• What this task involves
Set down again exactly the lines of the listing below that fall between the line holding "Viewport: 140px width, 104px" and the line holding "Task: Click the 21:30 match time", inclusive.

• Data section
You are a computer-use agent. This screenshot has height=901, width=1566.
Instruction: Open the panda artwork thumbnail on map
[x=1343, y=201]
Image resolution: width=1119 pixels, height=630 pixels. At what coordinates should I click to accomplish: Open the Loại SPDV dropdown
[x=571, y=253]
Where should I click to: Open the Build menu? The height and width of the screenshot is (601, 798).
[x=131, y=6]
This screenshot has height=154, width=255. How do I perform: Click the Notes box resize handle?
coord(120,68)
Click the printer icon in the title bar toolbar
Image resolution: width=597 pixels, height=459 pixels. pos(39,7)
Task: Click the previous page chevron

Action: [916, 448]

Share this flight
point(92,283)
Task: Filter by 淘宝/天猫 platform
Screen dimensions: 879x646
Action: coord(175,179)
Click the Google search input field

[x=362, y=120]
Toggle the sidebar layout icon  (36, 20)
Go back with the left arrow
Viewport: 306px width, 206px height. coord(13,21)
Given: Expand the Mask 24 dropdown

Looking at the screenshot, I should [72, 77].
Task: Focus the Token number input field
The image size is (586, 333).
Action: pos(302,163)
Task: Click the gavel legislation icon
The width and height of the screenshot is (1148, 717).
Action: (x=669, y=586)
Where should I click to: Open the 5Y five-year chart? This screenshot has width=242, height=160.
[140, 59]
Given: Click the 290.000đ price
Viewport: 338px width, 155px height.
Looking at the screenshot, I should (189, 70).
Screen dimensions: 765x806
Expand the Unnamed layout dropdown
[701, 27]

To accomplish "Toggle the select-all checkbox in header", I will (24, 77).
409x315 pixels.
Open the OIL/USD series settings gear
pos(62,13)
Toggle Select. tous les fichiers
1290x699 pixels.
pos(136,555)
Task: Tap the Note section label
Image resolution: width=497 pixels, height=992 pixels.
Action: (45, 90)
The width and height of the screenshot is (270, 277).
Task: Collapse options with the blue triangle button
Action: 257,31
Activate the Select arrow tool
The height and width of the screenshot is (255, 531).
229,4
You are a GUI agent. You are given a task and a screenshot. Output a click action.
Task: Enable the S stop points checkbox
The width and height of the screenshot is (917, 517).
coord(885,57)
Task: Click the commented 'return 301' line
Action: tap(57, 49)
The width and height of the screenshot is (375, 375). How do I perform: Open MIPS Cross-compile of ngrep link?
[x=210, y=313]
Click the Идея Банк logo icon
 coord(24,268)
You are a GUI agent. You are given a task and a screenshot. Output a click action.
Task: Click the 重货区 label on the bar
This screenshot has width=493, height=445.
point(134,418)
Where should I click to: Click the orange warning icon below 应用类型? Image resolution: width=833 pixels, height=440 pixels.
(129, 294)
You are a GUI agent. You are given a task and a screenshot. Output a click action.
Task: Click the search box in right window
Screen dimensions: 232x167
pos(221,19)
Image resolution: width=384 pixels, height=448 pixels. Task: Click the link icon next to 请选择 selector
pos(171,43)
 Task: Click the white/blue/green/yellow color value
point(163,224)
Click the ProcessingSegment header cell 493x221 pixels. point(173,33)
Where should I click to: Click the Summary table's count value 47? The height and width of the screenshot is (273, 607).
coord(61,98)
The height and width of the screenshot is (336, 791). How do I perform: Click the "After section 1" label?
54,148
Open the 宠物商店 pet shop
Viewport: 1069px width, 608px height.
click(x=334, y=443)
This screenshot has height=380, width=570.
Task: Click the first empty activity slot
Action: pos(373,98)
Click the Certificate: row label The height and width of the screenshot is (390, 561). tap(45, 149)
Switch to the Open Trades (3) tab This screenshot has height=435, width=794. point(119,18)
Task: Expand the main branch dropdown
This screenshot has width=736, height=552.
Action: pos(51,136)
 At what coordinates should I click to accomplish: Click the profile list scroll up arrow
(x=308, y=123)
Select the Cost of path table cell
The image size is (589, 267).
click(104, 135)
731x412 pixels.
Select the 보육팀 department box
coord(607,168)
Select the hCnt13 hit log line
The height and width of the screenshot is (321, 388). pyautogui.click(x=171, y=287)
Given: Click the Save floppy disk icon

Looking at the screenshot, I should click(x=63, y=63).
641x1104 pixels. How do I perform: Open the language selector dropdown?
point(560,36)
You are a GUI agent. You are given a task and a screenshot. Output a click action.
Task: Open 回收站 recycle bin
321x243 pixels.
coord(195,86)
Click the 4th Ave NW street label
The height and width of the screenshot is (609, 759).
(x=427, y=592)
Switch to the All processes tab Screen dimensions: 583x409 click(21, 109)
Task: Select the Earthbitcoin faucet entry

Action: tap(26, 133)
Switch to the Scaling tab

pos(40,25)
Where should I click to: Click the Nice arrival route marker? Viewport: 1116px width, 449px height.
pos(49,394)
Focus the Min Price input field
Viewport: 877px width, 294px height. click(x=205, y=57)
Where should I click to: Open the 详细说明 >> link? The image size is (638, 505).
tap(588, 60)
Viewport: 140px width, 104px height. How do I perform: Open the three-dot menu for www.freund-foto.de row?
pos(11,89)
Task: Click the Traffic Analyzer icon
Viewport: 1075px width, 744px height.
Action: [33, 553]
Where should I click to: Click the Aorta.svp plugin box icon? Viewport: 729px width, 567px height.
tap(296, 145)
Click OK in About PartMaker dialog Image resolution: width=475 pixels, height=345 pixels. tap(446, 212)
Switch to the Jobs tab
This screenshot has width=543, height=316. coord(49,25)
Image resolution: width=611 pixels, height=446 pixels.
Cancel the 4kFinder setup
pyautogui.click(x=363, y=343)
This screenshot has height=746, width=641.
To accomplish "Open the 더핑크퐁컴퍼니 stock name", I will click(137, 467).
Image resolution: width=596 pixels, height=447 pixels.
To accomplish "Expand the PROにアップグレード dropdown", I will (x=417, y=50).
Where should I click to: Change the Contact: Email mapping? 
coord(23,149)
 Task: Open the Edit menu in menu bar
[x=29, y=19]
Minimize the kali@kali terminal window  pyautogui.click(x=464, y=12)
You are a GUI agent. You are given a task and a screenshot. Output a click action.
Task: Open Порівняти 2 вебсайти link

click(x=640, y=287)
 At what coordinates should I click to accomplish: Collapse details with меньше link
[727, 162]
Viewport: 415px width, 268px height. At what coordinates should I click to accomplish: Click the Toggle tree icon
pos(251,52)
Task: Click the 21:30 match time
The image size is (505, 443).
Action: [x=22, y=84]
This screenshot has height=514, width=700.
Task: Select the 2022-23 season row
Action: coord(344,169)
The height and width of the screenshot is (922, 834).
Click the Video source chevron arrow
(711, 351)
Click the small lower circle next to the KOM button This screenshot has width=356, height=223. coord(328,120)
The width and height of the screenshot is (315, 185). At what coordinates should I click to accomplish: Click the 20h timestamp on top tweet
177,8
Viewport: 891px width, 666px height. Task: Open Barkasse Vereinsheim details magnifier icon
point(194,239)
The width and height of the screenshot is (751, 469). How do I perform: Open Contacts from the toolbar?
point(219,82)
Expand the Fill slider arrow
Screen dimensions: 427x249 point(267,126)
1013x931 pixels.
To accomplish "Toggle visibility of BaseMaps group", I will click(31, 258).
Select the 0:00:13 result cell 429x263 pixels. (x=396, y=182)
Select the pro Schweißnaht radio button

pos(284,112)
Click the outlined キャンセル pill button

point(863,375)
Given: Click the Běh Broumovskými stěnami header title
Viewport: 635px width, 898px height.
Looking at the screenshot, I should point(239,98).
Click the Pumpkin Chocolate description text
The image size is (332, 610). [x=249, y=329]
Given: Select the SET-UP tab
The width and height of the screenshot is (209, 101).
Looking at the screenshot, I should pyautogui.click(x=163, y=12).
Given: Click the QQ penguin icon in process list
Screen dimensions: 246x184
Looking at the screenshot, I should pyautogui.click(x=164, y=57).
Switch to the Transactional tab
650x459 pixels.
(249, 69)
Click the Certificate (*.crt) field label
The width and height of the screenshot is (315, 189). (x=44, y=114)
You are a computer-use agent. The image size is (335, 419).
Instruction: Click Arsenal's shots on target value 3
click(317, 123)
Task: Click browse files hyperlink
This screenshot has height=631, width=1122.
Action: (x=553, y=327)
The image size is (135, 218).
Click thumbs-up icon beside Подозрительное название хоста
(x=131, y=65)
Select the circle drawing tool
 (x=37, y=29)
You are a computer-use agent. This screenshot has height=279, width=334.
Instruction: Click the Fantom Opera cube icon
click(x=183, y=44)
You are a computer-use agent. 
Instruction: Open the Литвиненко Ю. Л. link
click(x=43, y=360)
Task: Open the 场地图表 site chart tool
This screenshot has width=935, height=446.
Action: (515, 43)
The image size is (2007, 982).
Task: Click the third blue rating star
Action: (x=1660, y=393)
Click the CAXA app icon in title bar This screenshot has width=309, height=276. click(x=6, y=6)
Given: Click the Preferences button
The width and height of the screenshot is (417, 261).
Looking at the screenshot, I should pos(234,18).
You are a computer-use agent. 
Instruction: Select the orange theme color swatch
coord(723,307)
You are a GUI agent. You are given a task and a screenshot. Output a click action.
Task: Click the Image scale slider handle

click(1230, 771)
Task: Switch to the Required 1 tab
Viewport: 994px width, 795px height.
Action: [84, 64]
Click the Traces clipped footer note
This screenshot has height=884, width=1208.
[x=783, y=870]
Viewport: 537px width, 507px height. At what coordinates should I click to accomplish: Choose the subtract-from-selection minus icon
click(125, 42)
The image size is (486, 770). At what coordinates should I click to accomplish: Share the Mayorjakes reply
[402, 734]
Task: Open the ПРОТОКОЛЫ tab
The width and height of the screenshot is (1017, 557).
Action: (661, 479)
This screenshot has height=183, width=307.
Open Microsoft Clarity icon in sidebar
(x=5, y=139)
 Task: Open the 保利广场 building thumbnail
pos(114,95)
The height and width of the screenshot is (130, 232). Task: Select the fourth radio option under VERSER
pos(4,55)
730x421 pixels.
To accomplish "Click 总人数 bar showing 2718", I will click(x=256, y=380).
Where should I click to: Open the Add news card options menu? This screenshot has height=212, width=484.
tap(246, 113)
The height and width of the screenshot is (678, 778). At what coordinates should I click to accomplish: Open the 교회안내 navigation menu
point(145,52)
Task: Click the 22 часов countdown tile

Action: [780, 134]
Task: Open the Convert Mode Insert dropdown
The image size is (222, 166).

• Result below
Viewport: 140px width, 104px height. How do I perform: Open the three-dot menu for www.freund-foto.de row?
pos(11,89)
Task: Click the Traffic Analyzer icon
Viewport: 1075px width, 744px height.
Action: [33, 553]
Where should I click to: Click the Aorta.svp plugin box icon? Viewport: 729px width, 567px height.
tap(296, 145)
Click OK in About PartMaker dialog Image resolution: width=475 pixels, height=345 pixels. tap(446, 212)
Switch to the Jobs tab
This screenshot has width=543, height=316. coord(49,25)
Image resolution: width=611 pixels, height=446 pixels.
Cancel the 4kFinder setup
pyautogui.click(x=363, y=343)
This screenshot has height=746, width=641.
To accomplish "Open the 더핑크퐁컴퍼니 stock name", I will click(137, 467).
Image resolution: width=596 pixels, height=447 pixels.
To accomplish "Expand the PROにアップグレード dropdown", I will (x=417, y=50).
Where should I click to: Change the Contact: Email mapping? 
coord(23,149)
 Task: Open the Edit menu in menu bar
[x=29, y=19]
Minimize the kali@kali terminal window  pyautogui.click(x=464, y=12)
You are a GUI agent. You are given a task and a screenshot. Output a click action.
Task: Open Порівняти 2 вебсайти link

click(x=640, y=287)
 At what coordinates should I click to accomplish: Collapse details with меньше link
[727, 162]
Viewport: 415px width, 268px height. At what coordinates should I click to accomplish: Click the Toggle tree icon
pos(251,52)
Task: Click the 21:30 match time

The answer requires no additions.